IMPORTANT NOTE: Confidence intervals are ONLY meaningful if the model fits data well that is a curve goes trough the points! Confidence intervals and parameter correlation plots then show how variation of the curves passing WITHIN errorbars may be accounted for by variation in parameters. If the curve DOES NOT pass through the error bars---Monte-Carlo run only wastes your time because the randomizer varies the synthetic data AROUND THE IDEAL SIMULATED CURVE. However, if this curve IS NOT GOING THROUGH the experimental data to begin with---entire Monte-Carlo run is meaningless because its random variation does reproduce deviation of the data from the model curve.

Before starting this fitting: start parallel processing framework by issuing 'matlabpool open N' command, where N is the number of your CPUs. The IDAP algorithm will then farm Monte-Carlo runs on multiple CPUs.

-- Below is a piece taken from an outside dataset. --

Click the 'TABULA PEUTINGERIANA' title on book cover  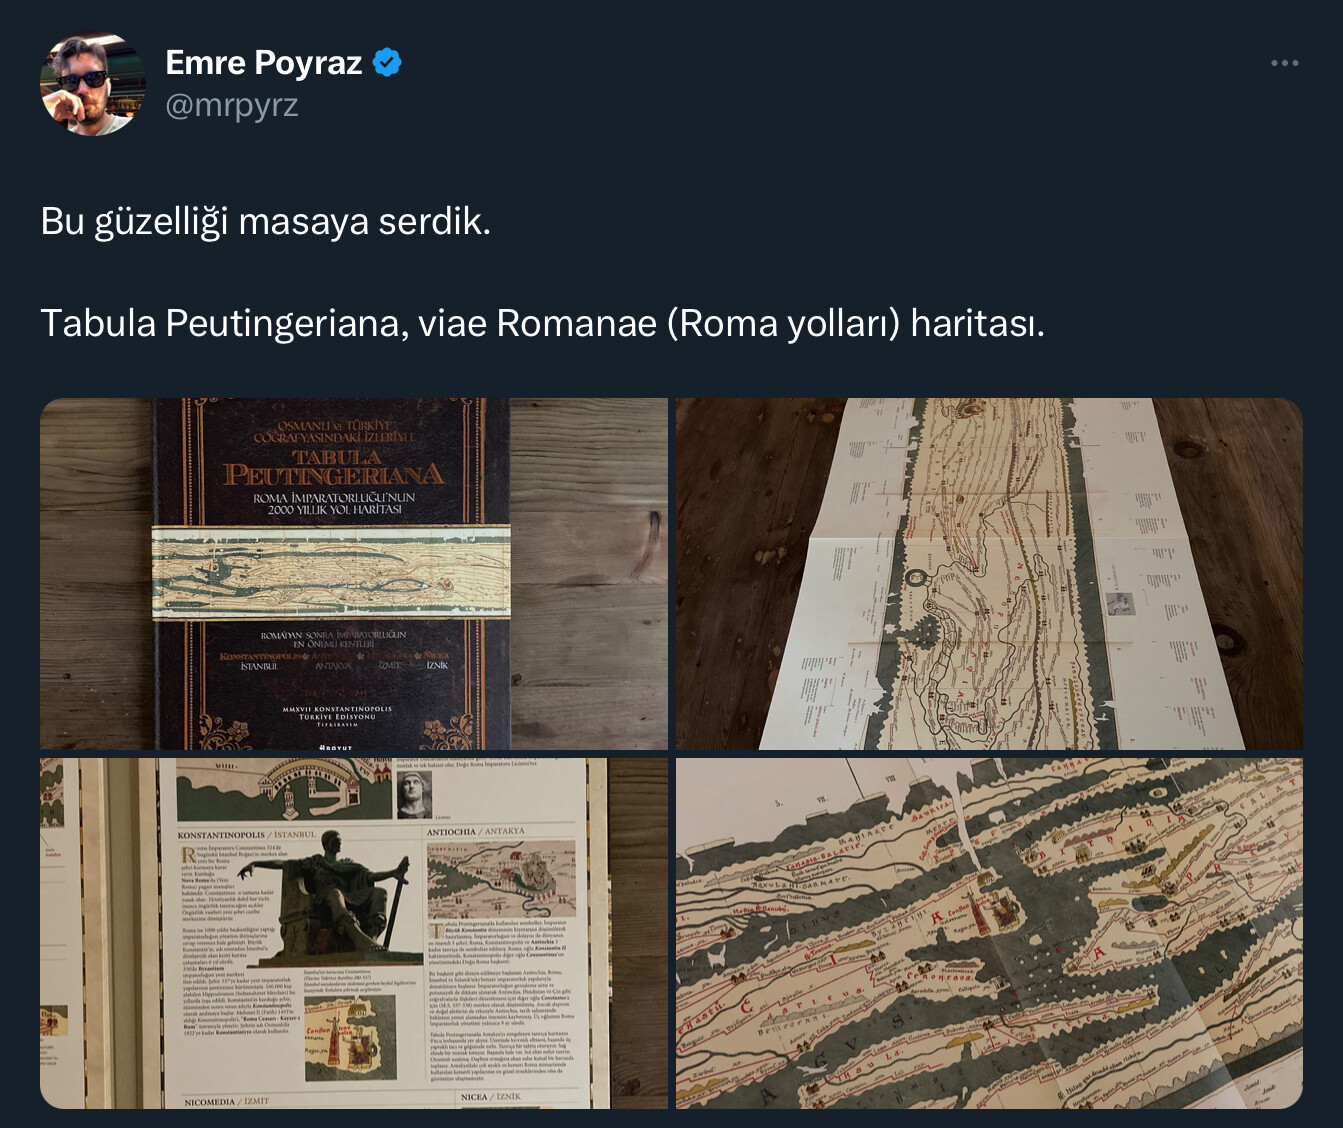[x=333, y=466]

If you do not have multiple CPU---do not do anything and it will still work (slower).

fit_algorithm='simplex';
% fit_algorithm='GlobalSearch';  % would be too slow
session.fit(fit_algorithm, 'single_cluster');
session.show_fit_statistics()
session.transfer_all_parameters_to_individual_datasets();
figure_handle1=session.dataset_plot_fit(dataset_serial_number, sprintf('%s / Final',session.name));
Starting fitting session using simplex algorithm on a single cluster.
Working folder: "single_cluster_fit"
Variable parameter:
    '  1:log10(K_A)'

Total dataset is saved into "single_cluster_fit".
Checking on "single_cluster_fit":  10 trials.

Checking on "single_cluster_fit":  20 trials.

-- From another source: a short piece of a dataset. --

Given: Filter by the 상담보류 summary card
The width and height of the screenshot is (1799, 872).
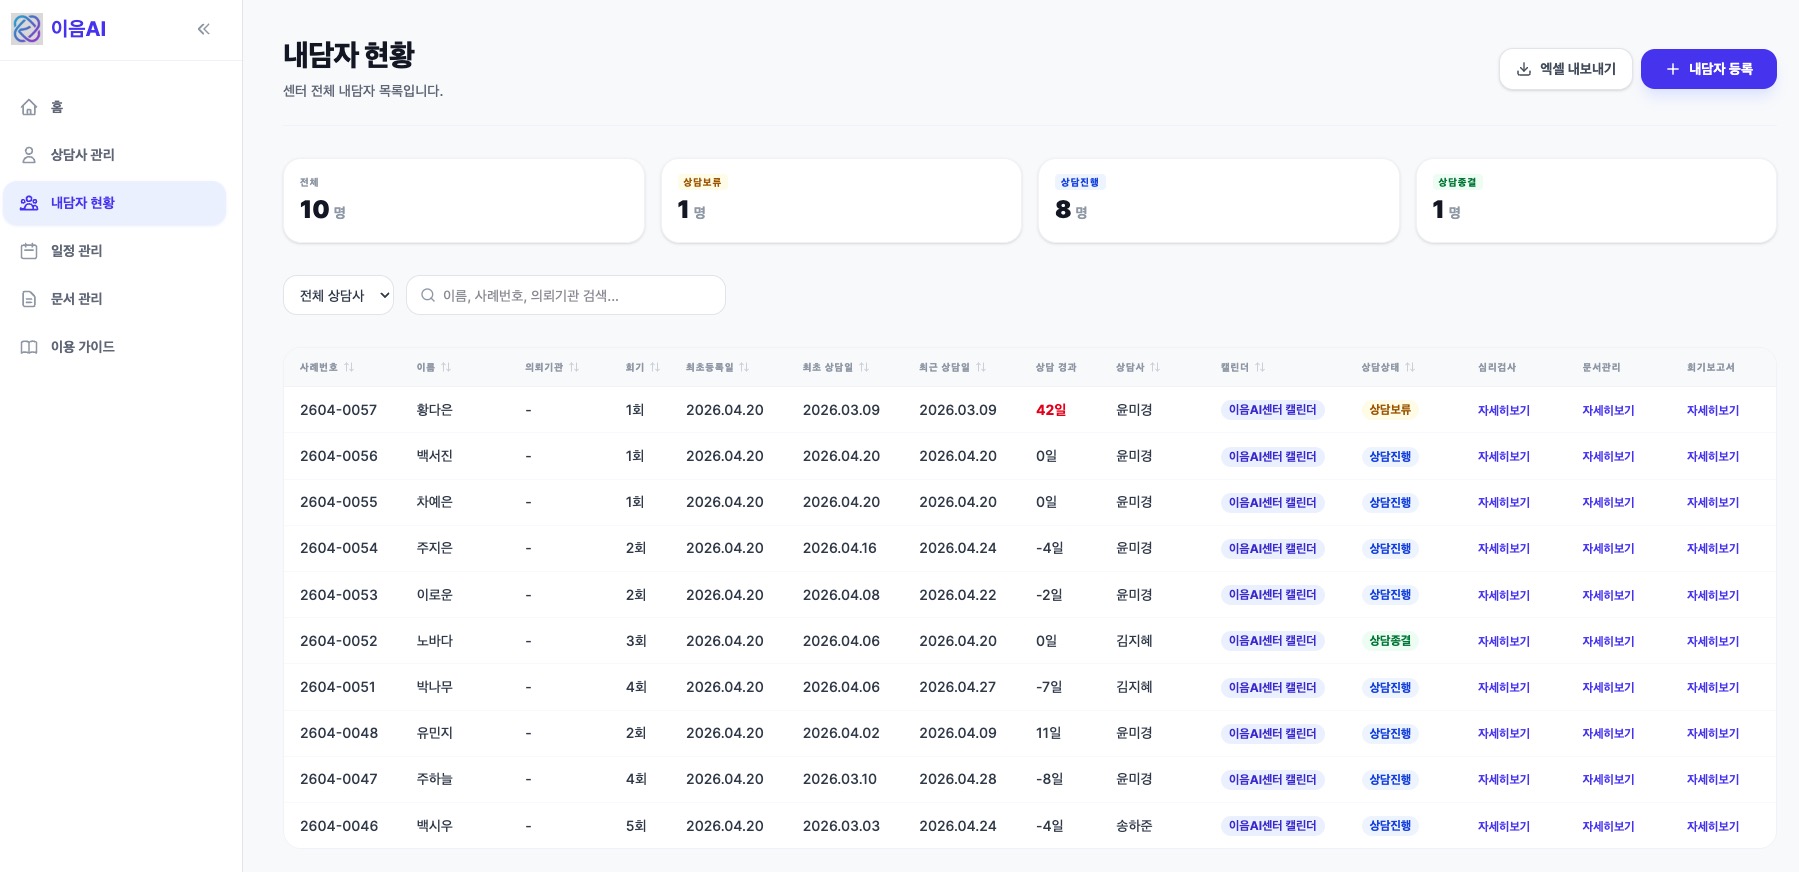Looking at the screenshot, I should [841, 200].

Checking on "single_cluster_fit":  30 trials.

Checking on "single_cluster_fit":  40 trials.

Checking on "single_cluster_fit":  50 trials.

Using ALL 50 fitting runs ignoring the exit flags indicating that 0 runs failed to converge).
Elapsed time is 4.127840 seconds.

ans =



Fitting results for "KA_fit_to_noisy_data"
==========================

Fitting method: simplex
Number of active datasets (non-zero priority): 1

Reporting only on variable parameters (dataset-#:parameter-name):
(# in the fit-vector)            [min value, max value] for 95% confidence interval
--------------------------
(1) name:  "  1:log10(K_A)"
(1) value=  4.939737e+00      [ 4.658623e+00       5.786297e+00 ]

Total sum of squares (SS) = 1.30989e-06
Statistics per dataset:
------------
(1) "Test_2":     Priority=1,     R^2=0.967,    1e+02% of total SS,   Model= "U-model" 


Remember: the confidence interval are direct percentiles of all results: you can see all fitting results in session properties: all_raw_starting_parameters and all_raw_final_parameters as well as in all_filtered_starting_parameters and all_filtered_final_parameters, which contain the same information but have only successful runs.

Show distribution of fitting parameters

If fitting parameters ended up at or beyond parameter limits they are thrown out of these distributions

variable_parameter_index=1; % we only have one here
histogram_bins=20;
figure_handle2=session.plot_one_histogram(variable_parameter_index, histogram_bins);

save data

session.export_results(sprintf('%s.Fit.%s', session_name, fit_algorithm), {figure_handle1 figure_handle2})
Output current session state, statistics and graphs into "KA_fit_to_noisy_data.Fit.simplex/".
Adjustable parameters and cumulative dataset statistics is written into "KA_fit_to_noisy_data.Fit.simplex/adjustable_parameters_only.txt".
Statistics on per-dataset basis is written into "KA_fit_to_noisy_data.Fit.simplex/all_datasets.txt".
Writing figures...
Figure 1: small PNG image,  large PNG image,  EPS image,  MATLAB figure file - written
Figure 2: small PNG image,  large PNG image,  EPS image,  MATLAB figure file - written
Done

CONCLUSIONS AND COMMENTS

  1. Avoid using Newton-based optimization algorithms --- they are so prone to be stuck, especially in Monte_Carlo fitting. Use 'simplex' or one of Global optimization algorithms instead.
  1. Simplex is a reliable choice when fitting for confidence intervals determination. It ignores parameter limits, however, which sometimes leads to problems with convergence. Global Optmization Algorithms are great but too slow for this fitting mode.